〈注目〉「子ども・子育て支援金制度」は少子化対策の特効薬になるのか?制度の持つ二面性にも目を向けよ

AI要約

子ども・子育て支援金制度が創設され、支援金制度に関する議論が進む中、その特徴を理解する必要性が示されている。

支援金制度は、安定財源の確保と不合理な制度設計という二つの側面を持ち、若い世代へのサービス拡充や世代間の公平性向上が期待されている。

この制度の導入により、子育て期の支出に対する公的支援の規模が拡大し、社会保障サービスの整備が進む可能性がある。

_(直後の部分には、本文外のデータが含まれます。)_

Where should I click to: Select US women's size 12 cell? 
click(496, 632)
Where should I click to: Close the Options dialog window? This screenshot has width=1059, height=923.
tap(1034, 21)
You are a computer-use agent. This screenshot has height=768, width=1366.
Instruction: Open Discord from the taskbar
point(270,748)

〈注目〉「子ども・子育て支援金制度」は少子化対策の特効薬になるのか?制度の持つ二面性にも目を向けよ

 次元の異なる少子化対策を推進するために創設された「子ども・子育て支援金制度」は、国民負担やサービス内容の議論が先行し、制度の抱える特徴が十分に理解されていない。その特徴は、安定財源の確保と不合理な制度設計という二つの側面から説明することができる。政治家や政策担当者にとって”打ち出の小槌”になりうる支援金制度の概要を解説する。

 2024年6月、子ども・子育て支援法などの改正法が、参議院本会議で賛成多数で可決・成立した。

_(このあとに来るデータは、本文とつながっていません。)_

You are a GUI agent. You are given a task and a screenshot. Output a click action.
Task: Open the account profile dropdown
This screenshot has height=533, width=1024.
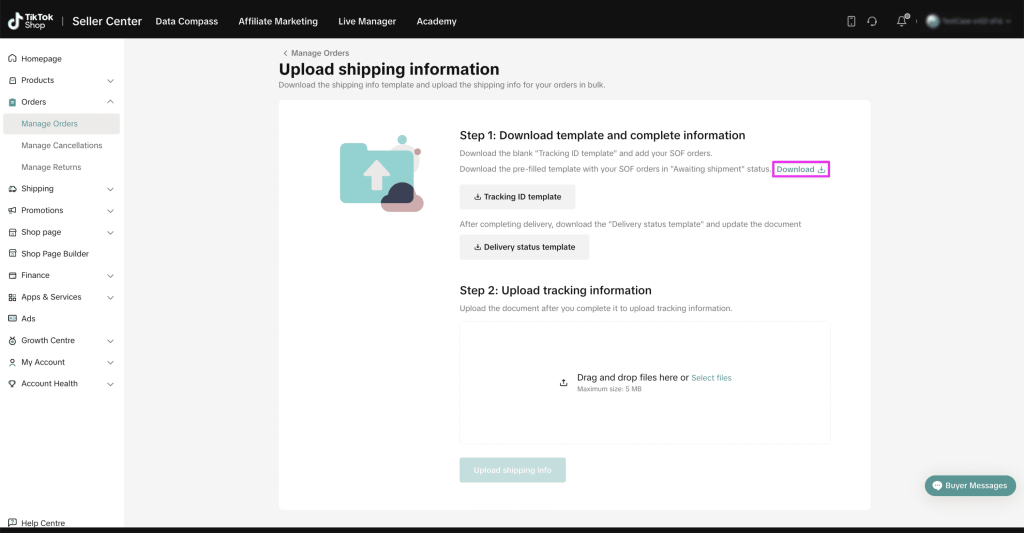click(x=967, y=21)
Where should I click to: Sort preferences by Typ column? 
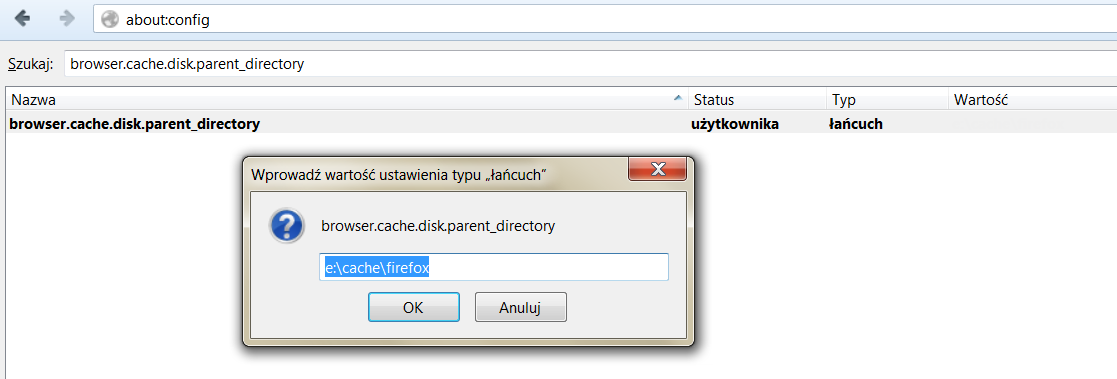[888, 100]
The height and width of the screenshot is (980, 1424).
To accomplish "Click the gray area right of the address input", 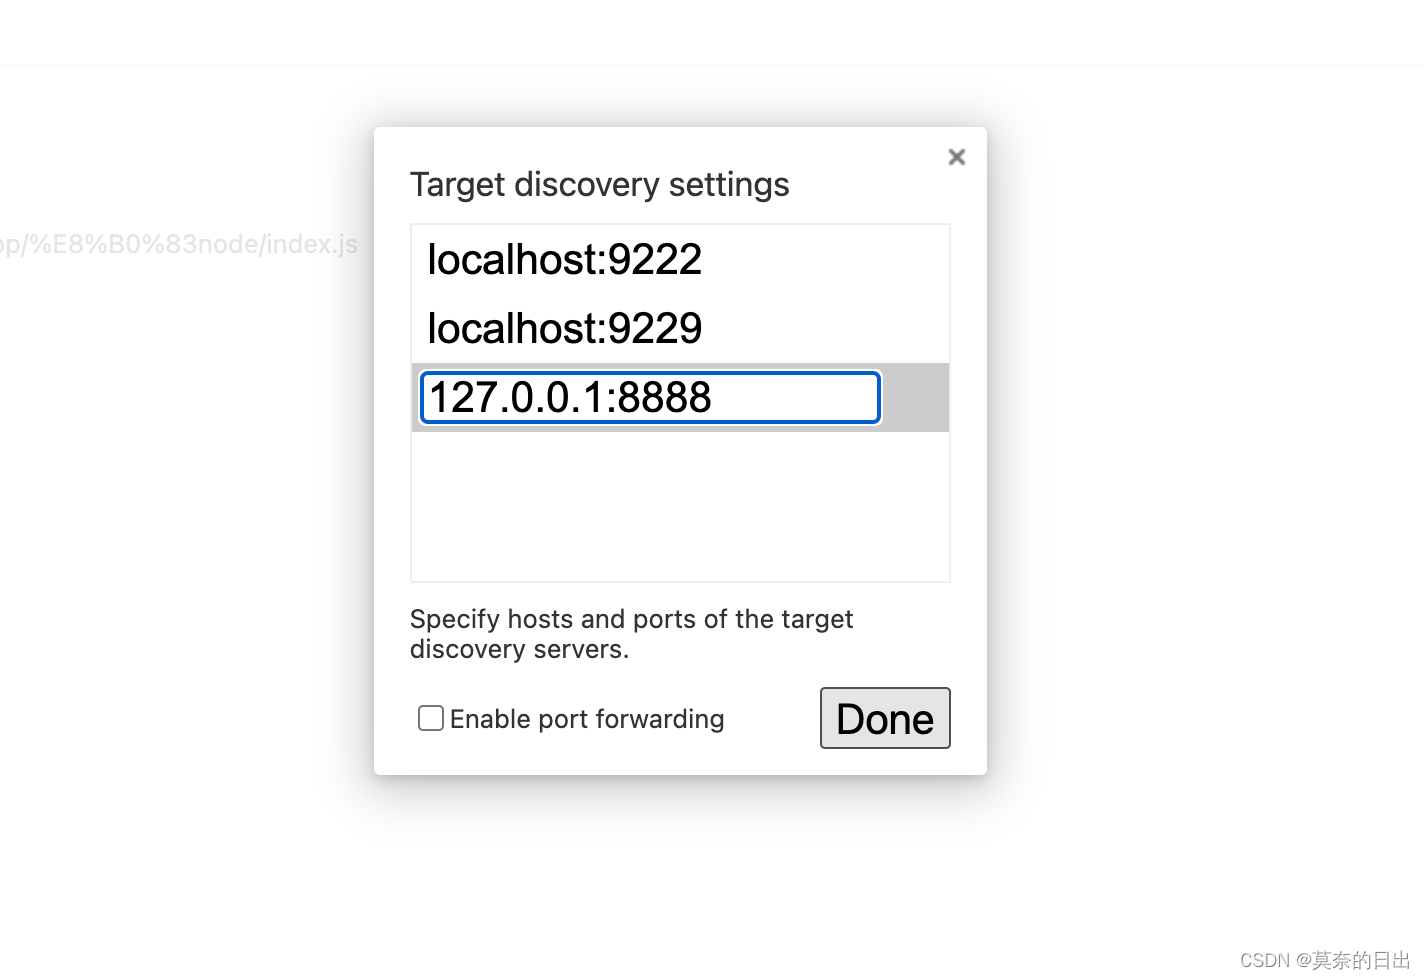I will tap(914, 398).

 改正法では、児童手当の所得制限の撤廃や18歳までの対象拡大、「こども誰でも通園制度」の導入、育児休業の拡充などに加え、本稿で取り上げる「子ども・子育て支援金制度(以下、支援金制度)」が創設された。支援金制度は、公的医療保険に上乗せして国民や企業から広く拠出を求め、少子化対策の財源を確保するものである。

 政府は少子化対策の強化に年間3兆6000億円が必要であり、28年度までに安定的な財源を確保するとしている。内訳は、既存予算で1兆5000億円、歳出改革で1兆1000億円、企業や国民から集める支援金制度で1兆円程度と見積もっている。

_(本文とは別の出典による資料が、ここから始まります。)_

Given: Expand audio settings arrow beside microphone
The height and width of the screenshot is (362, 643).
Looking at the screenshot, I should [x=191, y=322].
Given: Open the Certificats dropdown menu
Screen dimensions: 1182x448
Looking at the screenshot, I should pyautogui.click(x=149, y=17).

 報道では、国民一人当たりの負担増がいくらになるのか、どのサービスがどれだけ拡充されるのかといった“わかりやすい”内容に目が向きがちである。しかし、今までの社会保障制度と比べてどのような性質をもっているのかは、十分に整理されていない。メリット、デメリットがわからなければ、支援金制度に賛成することも、反対することもできない。

 そこで本稿では、支援金制度の二つの側面に焦点をあてて、制度の特徴を解説したい。二つの側面とは、「安定財源の確保」と「不合理な制度設計」である。

 支援金制度の第1の特徴は、制度を創設したことで安定した財源を確保できることである。「改善に向けた大きな一歩になる」(山口慎太郎東京大学大学院教授、NHK、2024年6月5日)、「安定財源の確保を歓迎」(藤森克彦日本福祉大学福祉経営学部教授、東洋経済、2024年3月30日)などの声が代表的なものである。

 日本では、高齢期には医療・年金・介護という強固な社会保険制度によって生活が保障されている。保険料の高さや、年金額の少なさなどの不満はよく聞かれるものの、世界的にみても、これだけの社会保障サービスを整備している国は多くない。

 一方で、子育て期は支出が増えるにも関わらず公的支援の規模は小さく、「税金や保険料を取られるばかり」という現状があった(表1)。安定財源を得たことで、若い人たちに対するサービスの拡充が期待できる。世代による不公平感も、一定程度、解消される効果も期待できるだろう。